At a time of intense pressure in the sector, the thought of investing time and money in staff-student partnership research might not be one that initially appeals. However, students are vital consultants in pedagogical innovations. They provide unique angles of vision – as learners – and surface perspectives that can be overlooked. The student body is often more representative of the population’s demographics than academics are. At times of intense pressure, cuts and change, it is students from less-represented backgrounds that are most at risk of adverse outcomes. This makes it even more important that students from a range of backgrounds collaborate with staff to revise and reinvent pedagogies, assessments, course designs and policies that position equity and inclusion as core educational aims.
At the University of York, the Learning and Teaching Fund has become a useful example of working at speed in a way that reacts to the evolving higher education landscape in a way that brings students in as partners in the research process. With relatively low time and financial costs, staff-student partnership projects have been able to create findings and learning environments that have built longer-term buy-in in the teaching and learning process. Our experience at York has shown that it is important to go beyond solely asking students to comment on their experiences. We have found that when we engage students as collaborators and co-researchers, we generate a much richer understanding of learning, teaching and assessment.
At these times, we might not think about these things – with speed often important – academic quality, policy making, and the process might be left behind and staff-student partnerships might seem like a ‘luxury’. However, it is precisely because of the pressures on the sector and the changes that it is going through that it is more important than ever that students are participants in shaping the future of higher education. This participation empowers and centres students in a process of change that can be for the long-term good of universities and students.

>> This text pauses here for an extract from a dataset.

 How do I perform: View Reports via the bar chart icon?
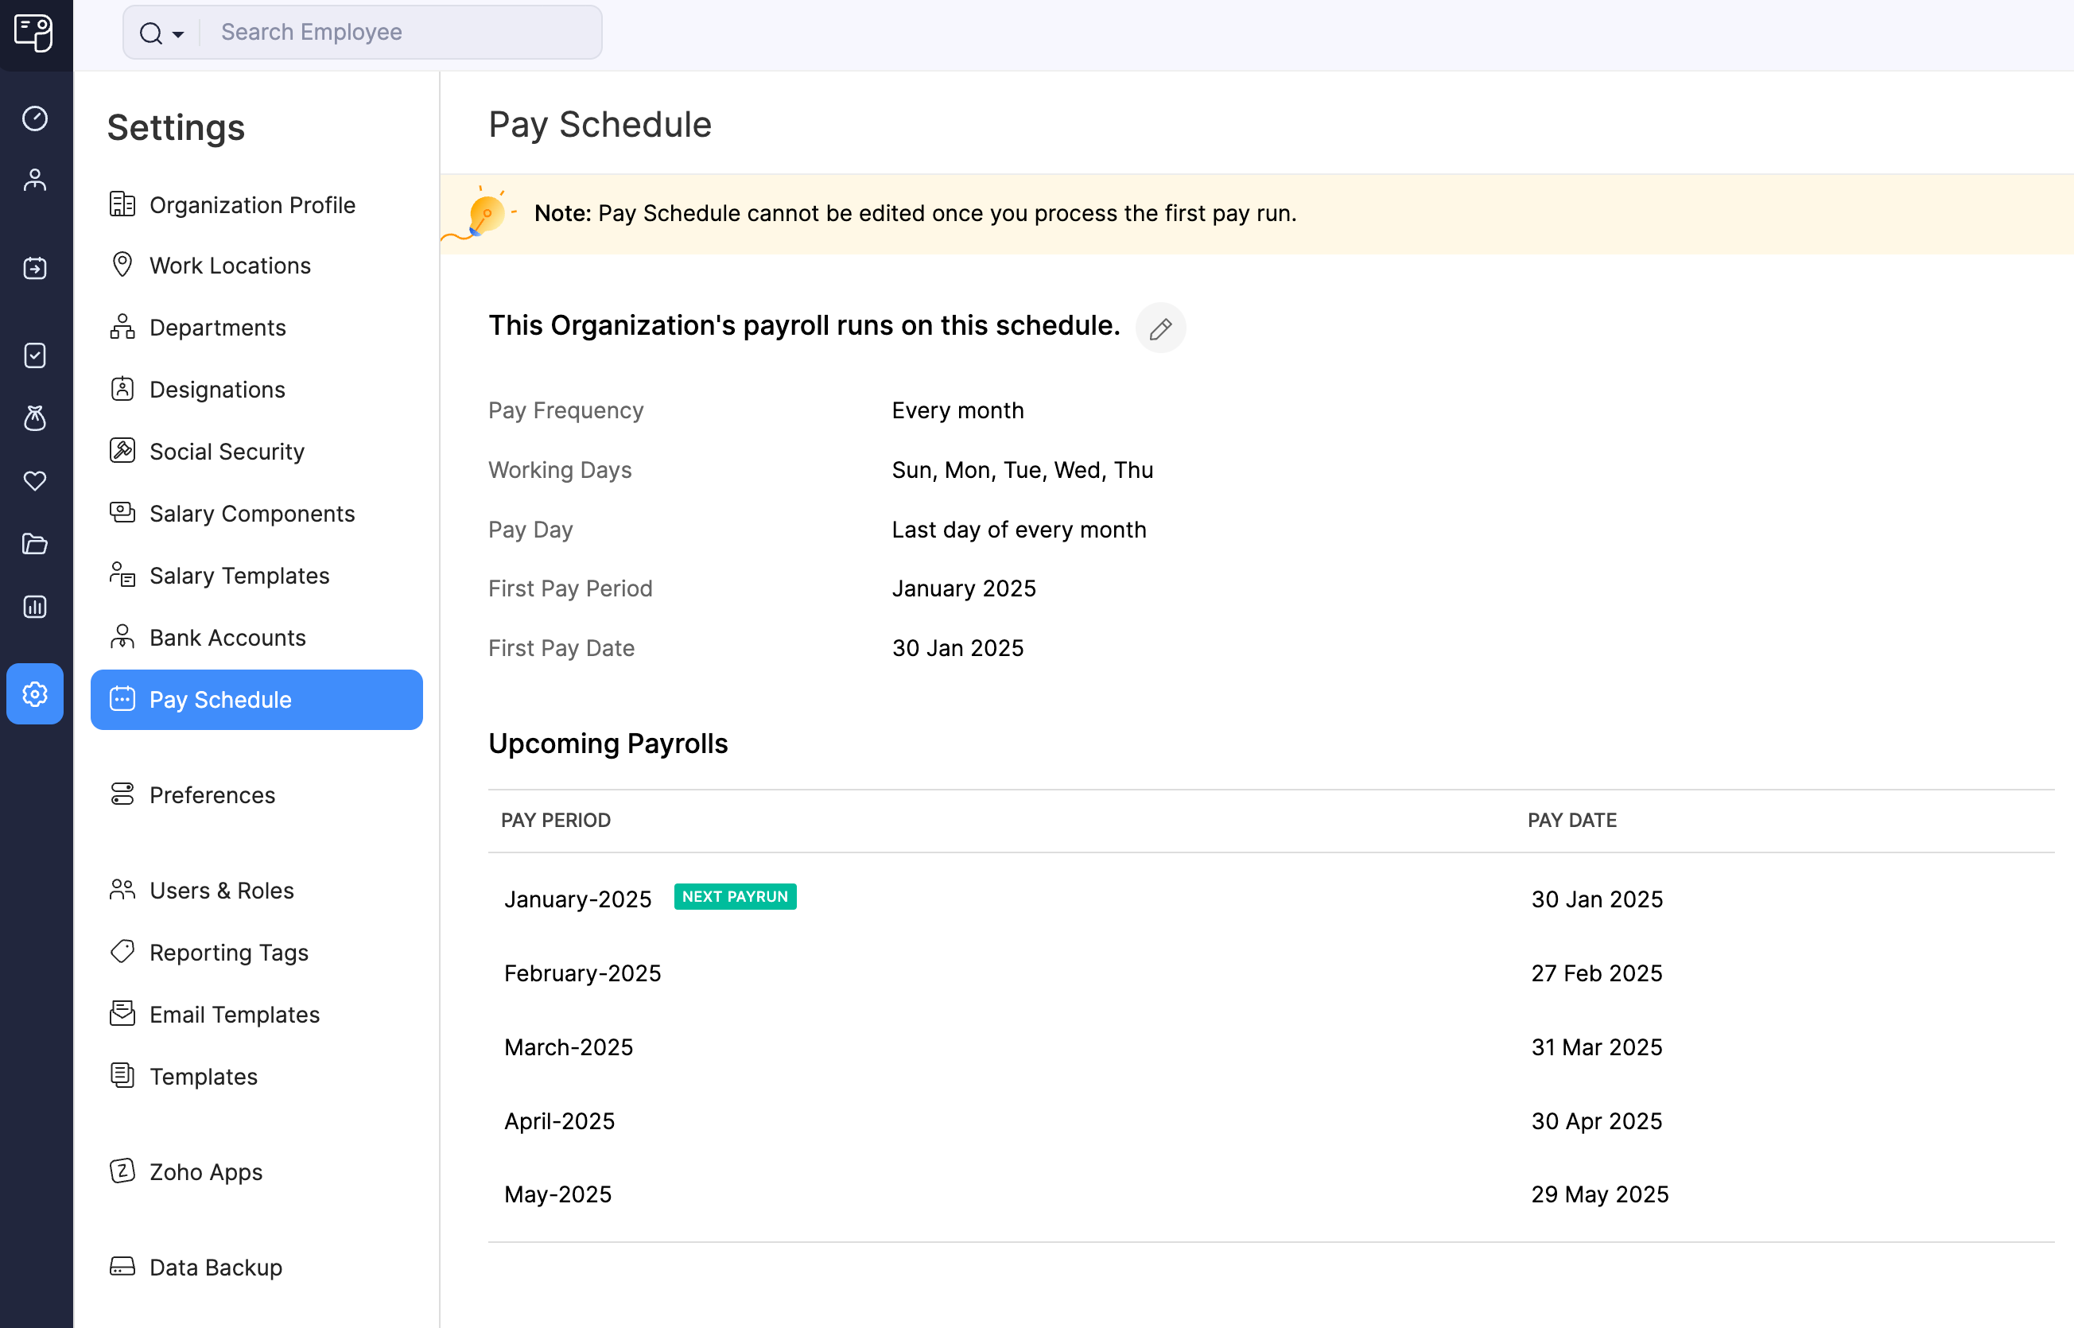(x=35, y=606)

A very interesting and thoughtful piece. I see no problem in combining the idea of a potentially productive partnership of academic/student with the fundamental and well-established legal position of the student-consumer.
And noting that the latter perhaps soon will be reinforced if/when the OfS gets around to promoting a standardised national fair/comprehensive U-S contract to educate (see the recent Behan Report on the regulator) and if/when the High Court opines on the breach of contract litigation due to reach it via the UCL case in 2026…
Meanwhile the ASA remains active in flushing out dodgy advertising by Us and the OfS-Trading Standards link has led to the first few naming-and-shaming of Us operating unfair U-S contracts: slow progress but still progress!
The current waves of restructuring/contraction within Us will surely lead to breaches of contract as courses are axed so we will likely see even greater need for HE management to get to grips with their consumer protection duties.